Many innovations from industry and other big data fields like physics and astronomy have, until recently, largely passed biology by. But that itself creates an opportunity, according to Bloom: it means that many of the big-data computing problems genomics now faces have already been solved, especially with respect to distributed computing.

“The idea is to understand the needs in genomics and biology, evaluate the open source tools out there, and see which might make the most sense to apply to our questions and data,” Bloom said. “And then adopt, modify, or build anew as needed.”

Take, for instance, one common efficiency-promoting feature baked into other fields’ computational tools: bringing the computation to the data, not the other way around.

“The challenge is to write code and algorithms that minimize how much you have to shuffle data between computers, because communication is much slower between computers than within,” Bloom said. “Moving to a model where data sit in the cloud alongside the computing tools that run against them could bring centers and consortia significant benefits.”

As with data production, the final ingredient for efficient exploration is scalability that balances resource use and speed with cost. “Whether a computation takes 10 hours using one core, one hour using 10 cores, or one minute using 600 cores, it should cost as close to the same as possible,” Bloom said. “We should give researchers a knob to dial up more computing resources and get their results back instantly with a negligible increase in cost.”

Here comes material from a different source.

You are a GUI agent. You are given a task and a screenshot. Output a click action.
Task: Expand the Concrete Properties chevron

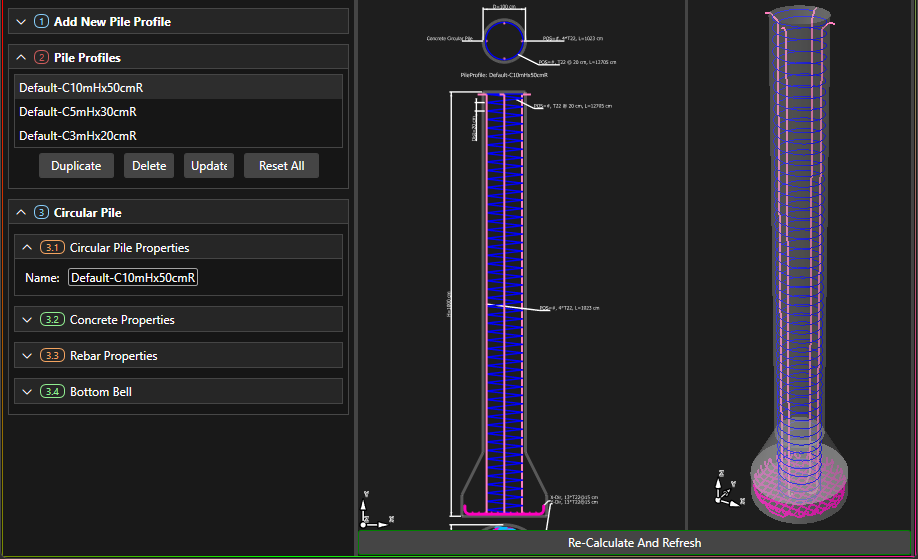tap(27, 320)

In an ideal world, genomics researchers and computational biologists would be able to easily access large amounts of data in the cloud, express complex computational models with concise, readable code, run those models on those data where they are, and get back results quickly and cheaply.

In this context, the data deluge actually presents an opportunity, not a challenge.

“More data doesn’t have to mean more statistical power from existing models,” Bloom said. “It can also mean a chance to use advances in statistics, machine learning, and engineering to ask fundamental questions that we otherwise couldn’t.”